Vladivostok Circus, Elisa Shua Dusapin, tr. Aneesa Abbas Higgins

Elisa Shua Dusapin’s novels are a marvel to be, because they’re suspenseful and engrossing, but nothing really happens, and nothing gets resolved. Rather, as the story progresses, you burrow a little deeper into the characters; the situation thickens. But this unfolding is more like a folding — it adds dimensions, but conceals as much as it reveals.

In Vladivostok Circus, for example, a woman goes to Russia to design costumes for a trio of Russian bar performers (I paused while reading to look up some videos of such acts, which was a good decision — it’s hard to grasp otherwise). That’s it, that’s the story.

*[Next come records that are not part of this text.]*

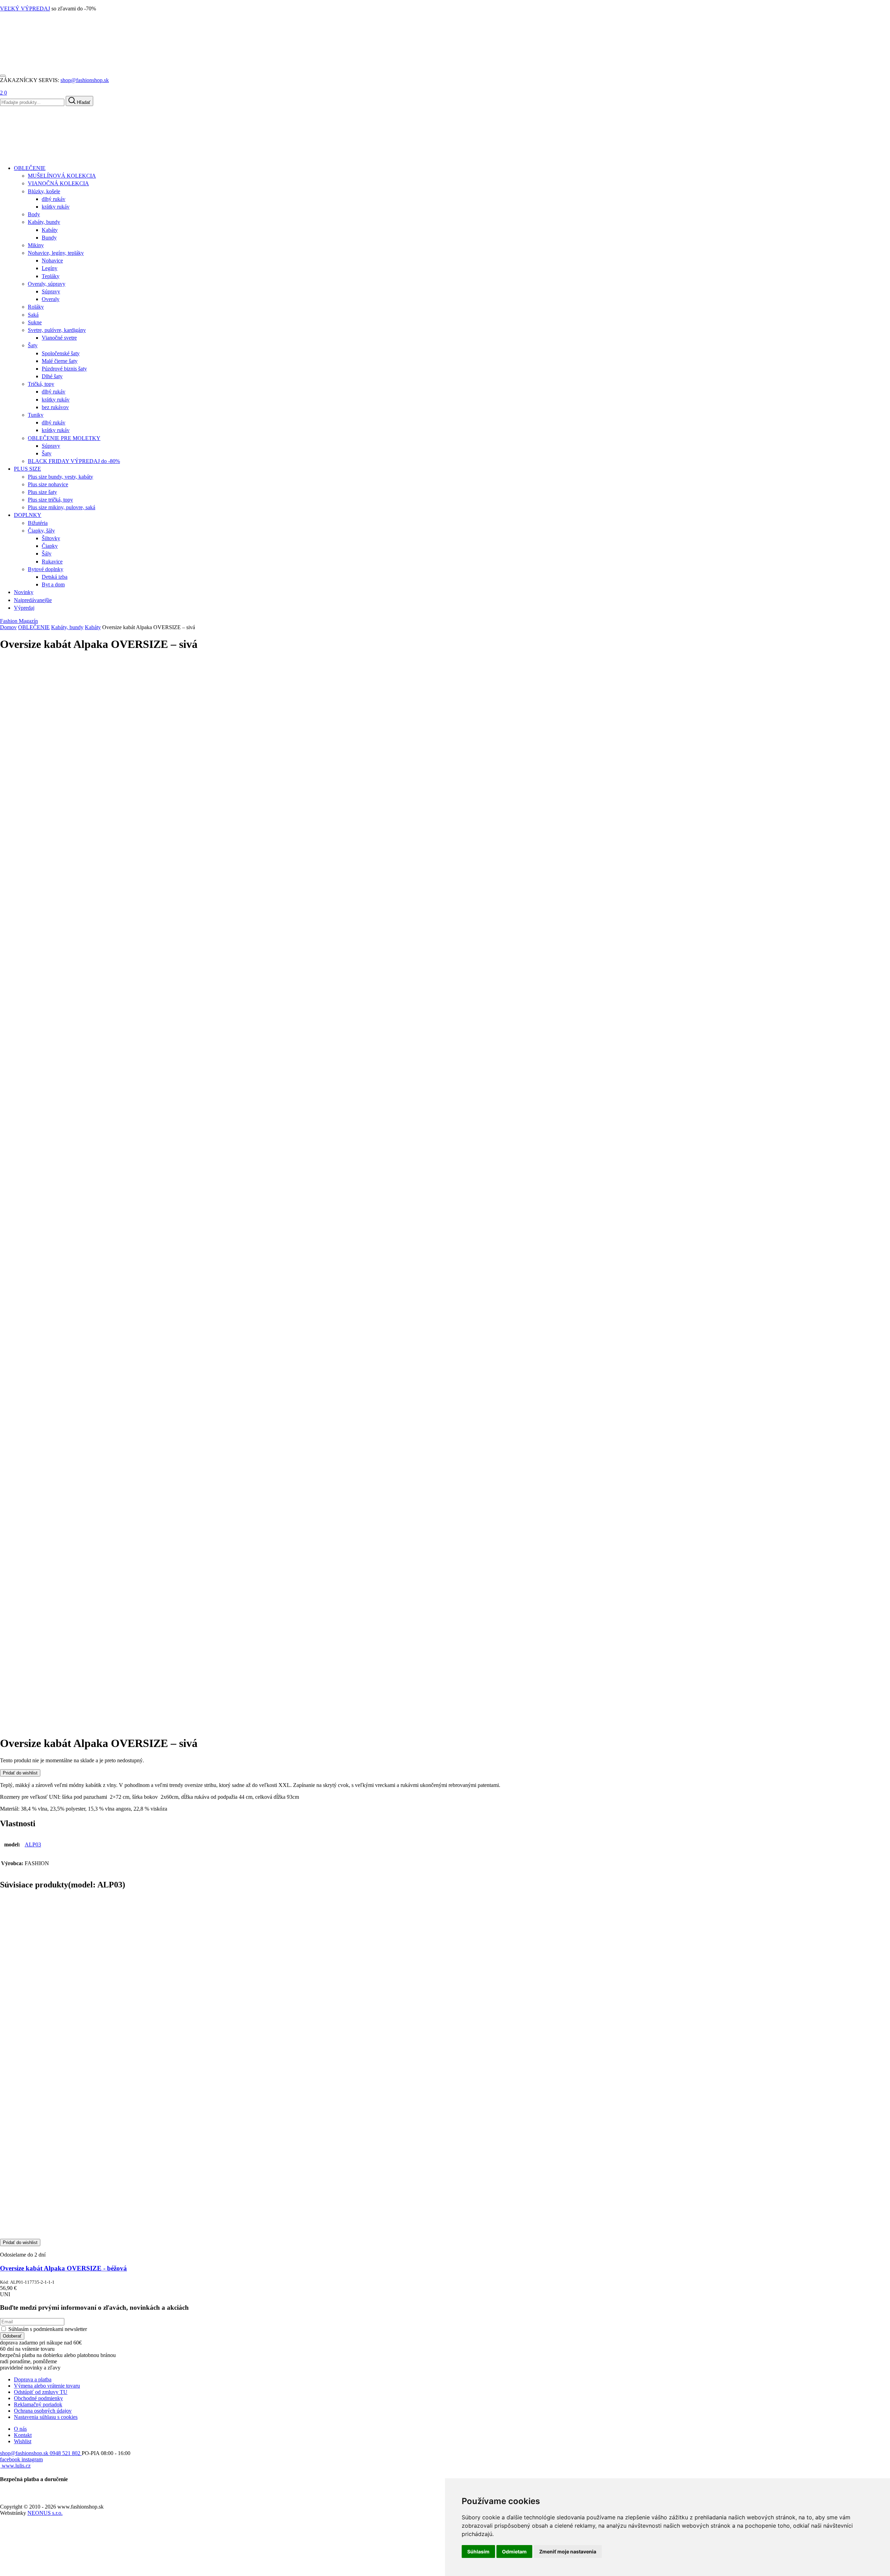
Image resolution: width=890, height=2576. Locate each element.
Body (34, 214)
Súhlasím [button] (478, 2551)
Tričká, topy (41, 384)
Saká (33, 315)
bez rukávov (55, 407)
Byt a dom (53, 584)
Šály (46, 553)
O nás (20, 2429)
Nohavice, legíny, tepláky (56, 253)
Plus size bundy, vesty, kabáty (60, 477)
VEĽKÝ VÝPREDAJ (25, 8)
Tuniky (35, 415)
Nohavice (52, 260)
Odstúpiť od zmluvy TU (40, 2392)
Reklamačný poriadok (38, 2404)
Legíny (49, 268)
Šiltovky (51, 538)
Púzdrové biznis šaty (64, 369)
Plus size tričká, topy (50, 500)
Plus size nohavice (48, 484)
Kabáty (50, 230)
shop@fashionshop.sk (84, 80)
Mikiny (36, 245)
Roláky (36, 307)
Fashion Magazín (19, 621)
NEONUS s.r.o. (45, 2513)
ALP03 (33, 1844)
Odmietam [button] (514, 2551)
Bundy (49, 238)
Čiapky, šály (41, 531)
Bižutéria (38, 523)
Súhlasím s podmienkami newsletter (47, 2329)
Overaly (50, 299)
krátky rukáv (56, 207)
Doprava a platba (32, 2379)
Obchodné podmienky (38, 2398)
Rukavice (52, 561)
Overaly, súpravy (46, 284)
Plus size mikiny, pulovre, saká (61, 507)
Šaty (33, 345)
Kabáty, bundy (44, 222)
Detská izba (54, 577)
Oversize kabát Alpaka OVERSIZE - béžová (63, 2268)
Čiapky (50, 546)
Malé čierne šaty (60, 361)
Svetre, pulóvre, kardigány (57, 330)
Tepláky (50, 276)
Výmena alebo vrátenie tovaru (47, 2386)
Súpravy (51, 291)
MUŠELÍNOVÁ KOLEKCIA (62, 176)
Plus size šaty (42, 492)
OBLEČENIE (34, 627)
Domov (8, 627)
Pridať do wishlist (20, 1772)
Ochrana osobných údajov (43, 2411)
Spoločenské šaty (61, 353)
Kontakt (23, 2435)
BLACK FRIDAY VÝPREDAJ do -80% (74, 461)
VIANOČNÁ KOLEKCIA (58, 183)
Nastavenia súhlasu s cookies (46, 2417)
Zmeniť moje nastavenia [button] (567, 2551)
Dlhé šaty (52, 376)
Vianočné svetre (59, 338)
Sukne (35, 322)
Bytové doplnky (45, 569)
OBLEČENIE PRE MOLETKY (64, 438)
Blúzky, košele (44, 191)
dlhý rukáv (53, 199)
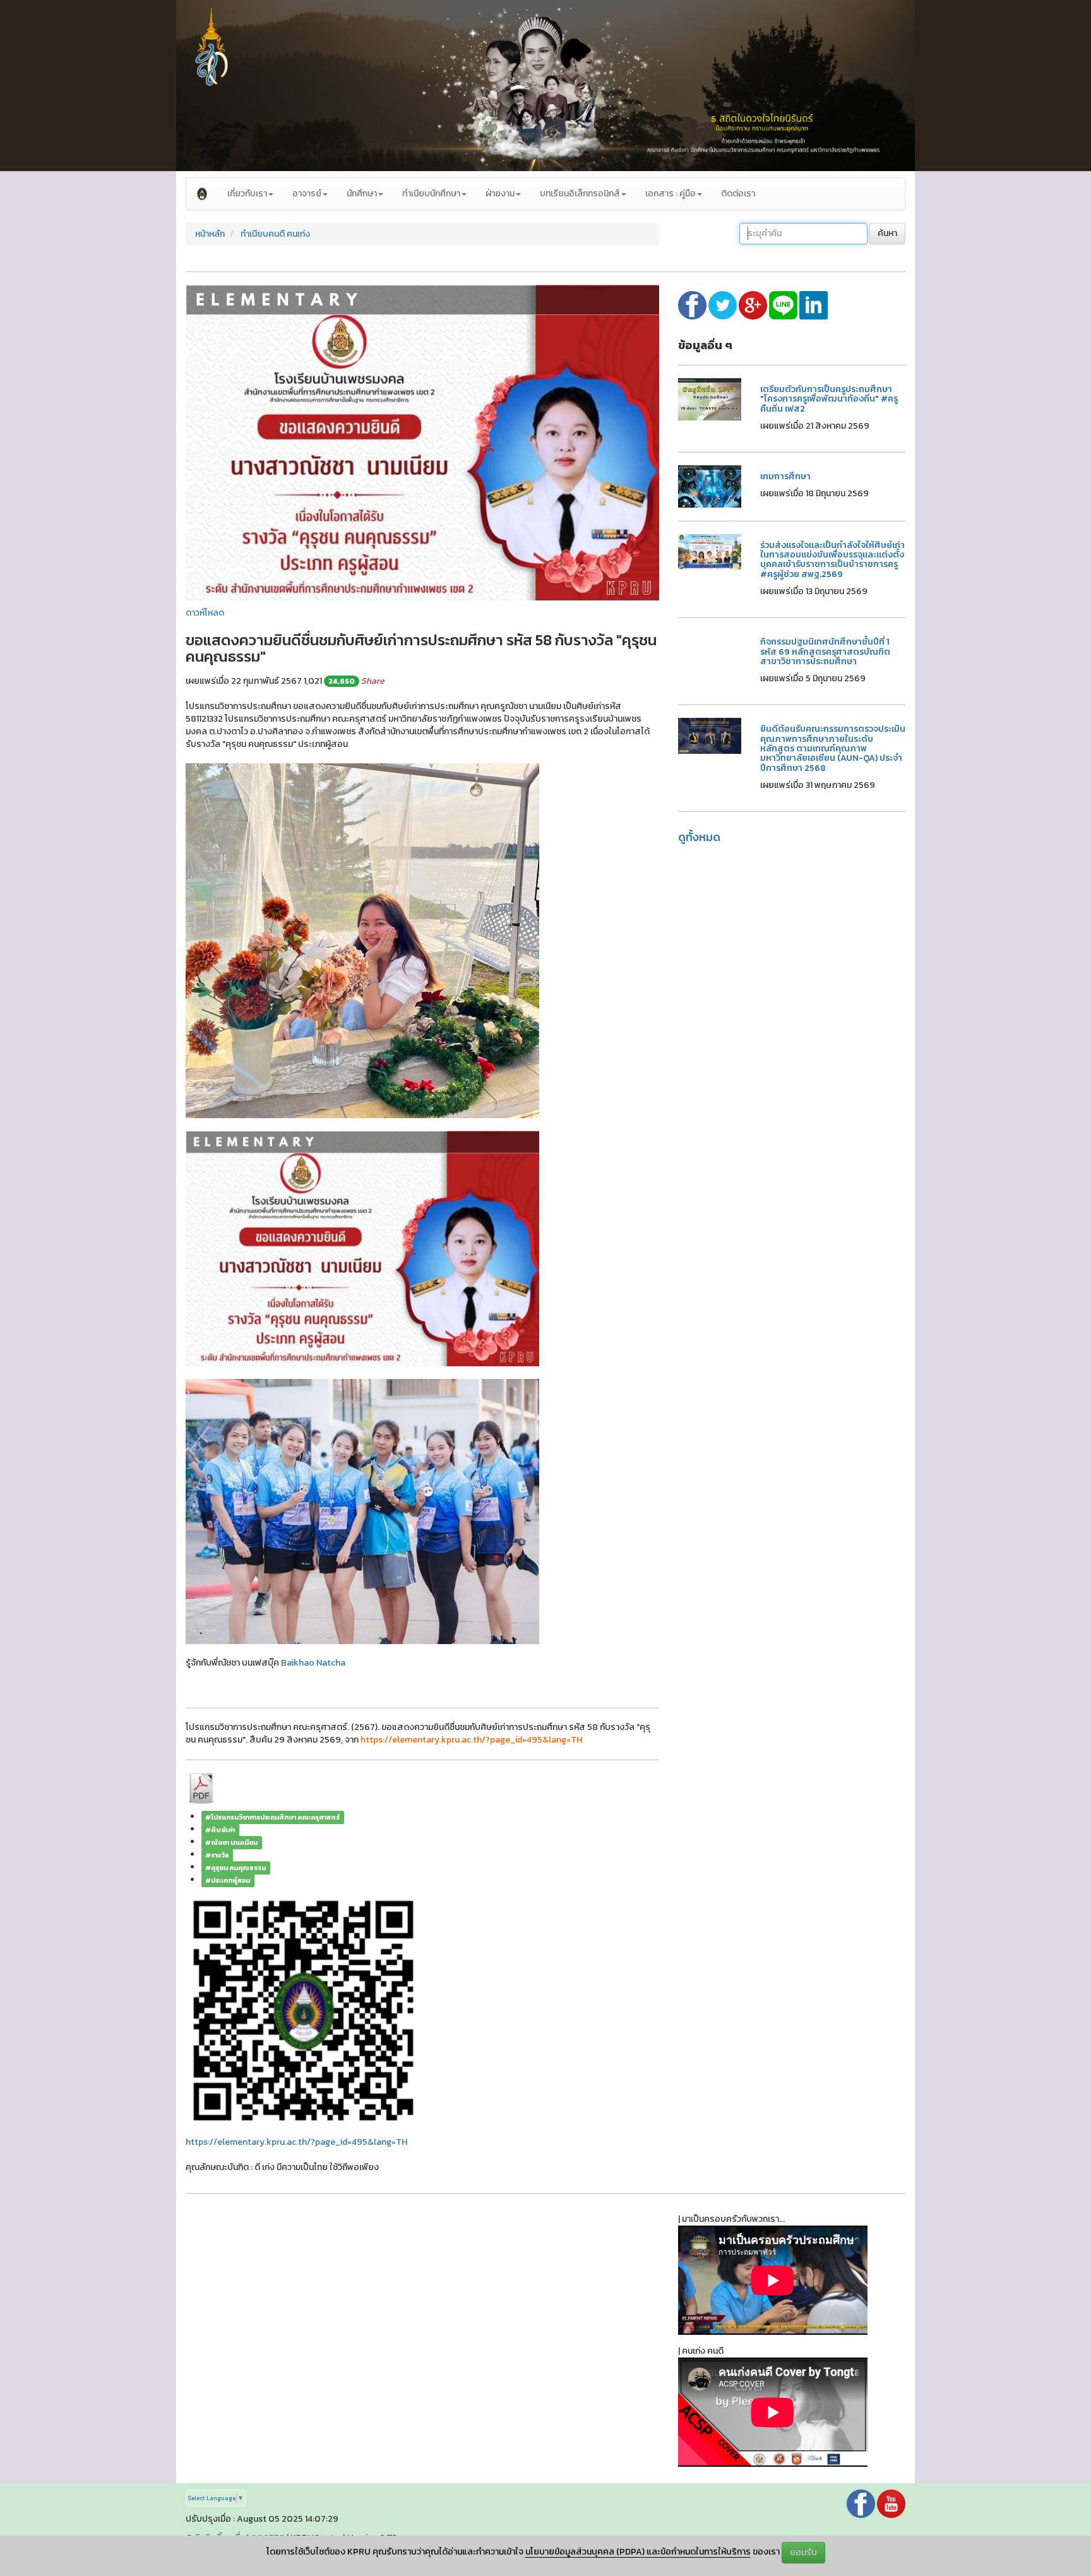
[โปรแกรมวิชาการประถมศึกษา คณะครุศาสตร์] (202, 194)
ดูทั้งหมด (699, 836)
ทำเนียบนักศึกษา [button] (431, 193)
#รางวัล (217, 1855)
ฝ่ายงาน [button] (500, 193)
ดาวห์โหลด (205, 612)
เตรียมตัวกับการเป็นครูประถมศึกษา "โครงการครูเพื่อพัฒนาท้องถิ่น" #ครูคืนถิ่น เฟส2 (829, 399)
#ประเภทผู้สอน (227, 1880)
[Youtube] (891, 2503)
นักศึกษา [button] (362, 193)
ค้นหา (887, 233)
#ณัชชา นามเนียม (231, 1842)
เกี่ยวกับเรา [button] (247, 193)
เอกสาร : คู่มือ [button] (670, 193)
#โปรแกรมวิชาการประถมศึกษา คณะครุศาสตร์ (272, 1817)
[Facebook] (861, 2503)
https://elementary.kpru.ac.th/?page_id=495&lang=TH (296, 2142)
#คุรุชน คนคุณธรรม (235, 1868)
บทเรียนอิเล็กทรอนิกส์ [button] (580, 193)
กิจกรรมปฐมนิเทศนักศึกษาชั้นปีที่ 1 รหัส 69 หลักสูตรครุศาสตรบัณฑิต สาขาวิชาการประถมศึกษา (825, 651)
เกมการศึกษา (785, 476)
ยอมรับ (803, 2552)
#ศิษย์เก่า (220, 1830)
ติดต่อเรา (738, 193)
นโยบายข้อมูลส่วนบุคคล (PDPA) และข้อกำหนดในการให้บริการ (638, 2551)
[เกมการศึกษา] (709, 485)
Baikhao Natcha (313, 1662)
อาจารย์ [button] (306, 193)
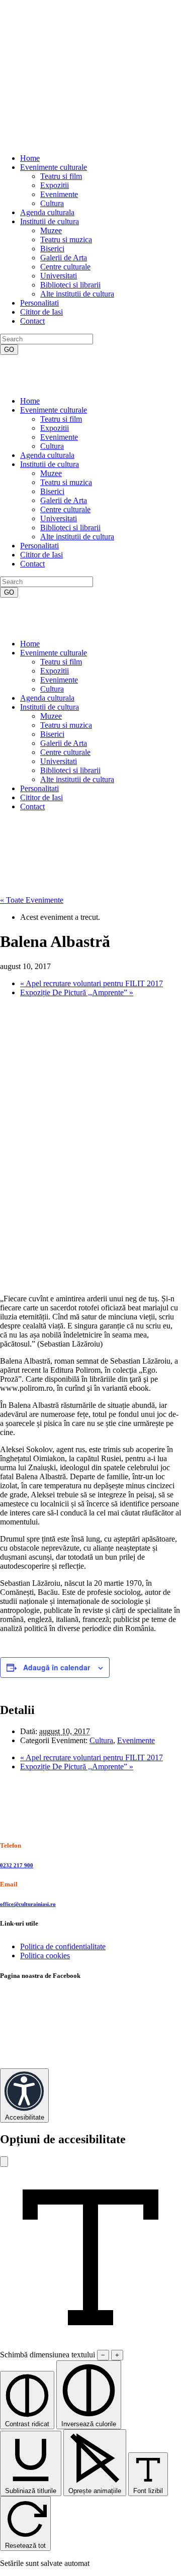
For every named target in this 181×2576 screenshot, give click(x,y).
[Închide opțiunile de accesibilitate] (4, 2161)
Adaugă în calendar (56, 1667)
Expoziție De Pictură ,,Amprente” (76, 992)
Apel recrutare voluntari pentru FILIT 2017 (91, 983)
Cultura (101, 1740)
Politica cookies (45, 1955)
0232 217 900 (16, 1865)
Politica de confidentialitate (63, 1946)
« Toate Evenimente (31, 900)
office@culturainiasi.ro (28, 1904)
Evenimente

But meanwhile, we learn about the backstory of the performers, and a little about the costume designer; her past wounds and anxieties. It’s hard to describe, because it sounds so boring and pointless, but when I was reading, I was so completely in it, the outside world fell away. I have this experience with all of her books. But there is also a kind of central theme or motif in the novels that offers a kind of formal analogue to their various movements — in Winter in Sokcho, the artist’s ink swirls, in Pachinko Parlor, the complexities of uprooted and migratory identities. I didn’t feel it as clearly in Vladivostok Circus, but as I write this, I realize that perhaps it was balance, trust?